The firm is also working to expand the use of ClonoSeq with blood instead of bone marrow, Robins said. About 30 percent of ClonoSeq tests are used with blood but working with blood samples makes the assay easier to adopt and can increase testing frequency, he added. The company has nine ongoing studies over the next three years to generate more data about ClonoSeq's use with blood samples, he said. At least one of the studies validating the use of the test with blood in multiple myeloma is expected to have a data readout this year. 

Nitin Sood, the company's chief commercial officer for MRD, said that he expects 50 percent growth in MRD test volumes and single digit growth in average selling price in 2023. 

Adaptive is also planning to expand ClonoSeq's indications to non-Hodgkin's lymphoma. About 50 percent of patients eligible for ClonoSeq have non-Hodgkin's lymphoma, with 30 percent of those patients having diffuse large B-cell lymphoma, Robins said. Adaptive already offers the test in its CLIA laboratory and has Medicare reimbursement, but it plans to seek FDA clearance for the indication in 2023. The firm is pursuing FDA approval because it will help with guideline inclusion and because pharmaceutical partners want a test with regulatory approval, Robins said. 

On its immune medicine side, the company is aiming to drive growth in immune receptor sequencing for pharma services and in target discovery, T-cell therapeutics, and antibody therapeutics for drug discovery, he said. Pharmaceutical companies are able to use Adaptive's ImmunoSeq solution to look at a patient's immune profile to see how a drug is impacting the person, Robins said. 

Robins said the company's drug-discovery efforts are focused on cancer and autoimmune disorders and that its platform is able to both validate novel disease-specific drug targets and then find immune receptors that can be used as therapeutics against those targets. The firm has two cancer products: a T-cell therapy containing a T-cell receptor that targets a shared cancer neoantigen, and a T-cell therapy with multiple receptors targeting a patient's unique tumor neoantigen. The first therapy was developed with Roche subsidiary Genentech, which is pursuing an investigational new drug application with the FDA, Robins said. 


Exact Sciences 

Exact Sciences CEO Kevin Conroy emphasized the company's growth and momentum, particularly with regards to profitability. The firm is expected to become profitable in 2023, ahead of previous guidance of achieving profitability in 2024, he noted.
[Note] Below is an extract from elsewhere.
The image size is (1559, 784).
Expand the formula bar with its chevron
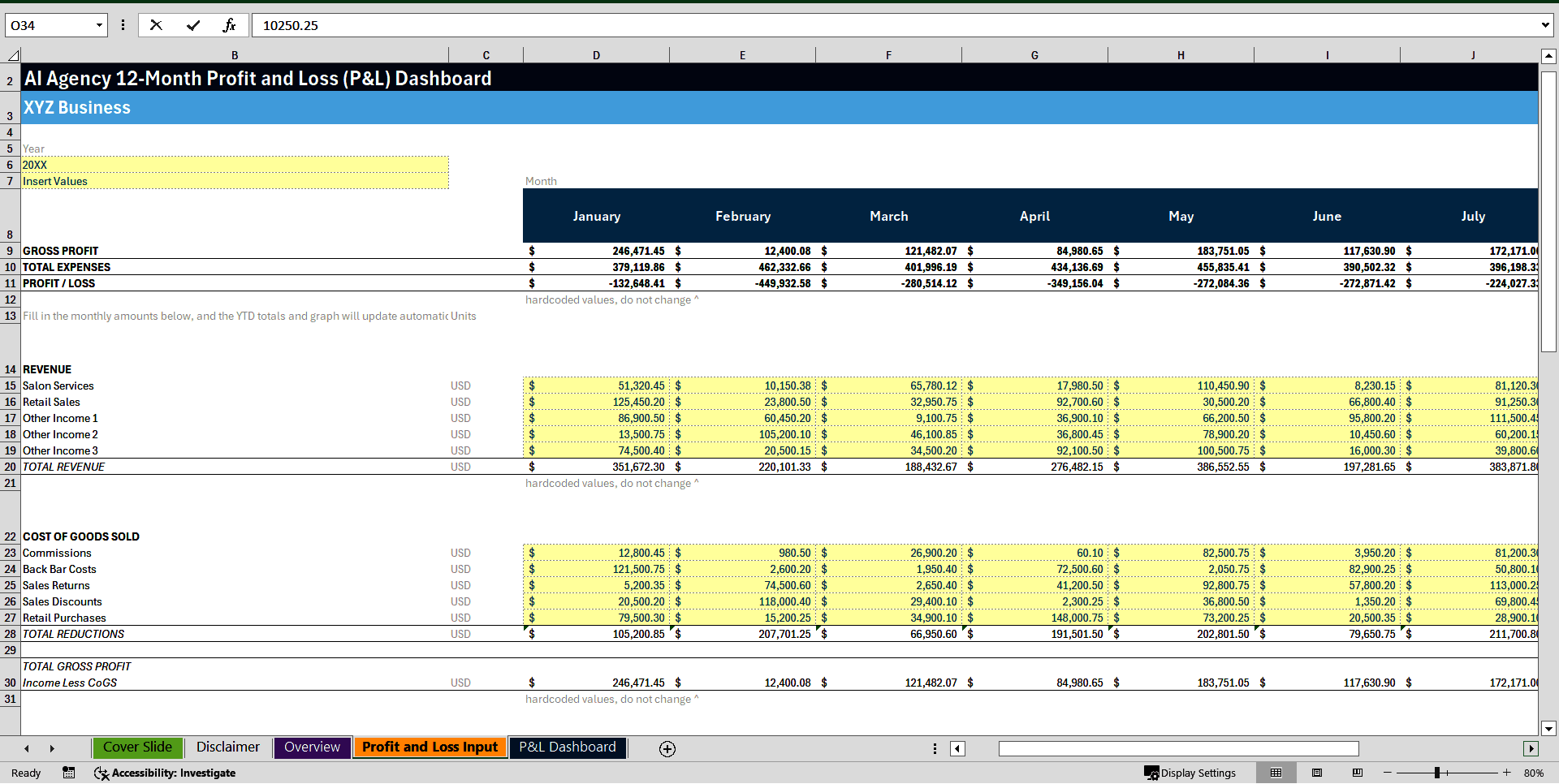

In its preliminary financial results released on Monday, the firm reported a year-over-year increase of 16 to 17 percent in Q4 revenues, and an 18 percent increase in full-year 2022 revenues. Conroy said he believes the results are sustainable and that some of the key drivers of the Q4 growth come from longer-term investments, such as brand awareness, test quality, and the commercial team. Exact CFO and Chief Operating Officer Jeff Elliott added that, because of those longer-term investments, sales and marketing costs should be flat or down in 2023. 

While market penetration of the Oncotype Dx Breast Recurrence Score is strong in the US, Conroy noted, the company is also planning to expand the assay to more countries in 2023, where there is opportunity for growth. 

Exact Sciences is planning to launch the test in Japan and will try to increase uptake in India and Brazil, he said. Japan could also potentially be the largest source of revenues for the test outside the US, Elliott added. The test received approval from Japan's Ministry of Health, Labor, and Welfare in 2021. Elliott noted that the firm already does business in 90 countries, so the foundation is there to build out further uptake of the test. 

In addition, Conroy provided more information on the multi-cancer blood-based test Exact is developing. He said the timeline for the test is unknown but will take "a number of years," and noted that the company will likely seek approval from the US Food and Drug Administration for the assay, rather than offering it as a laboratory-developed test.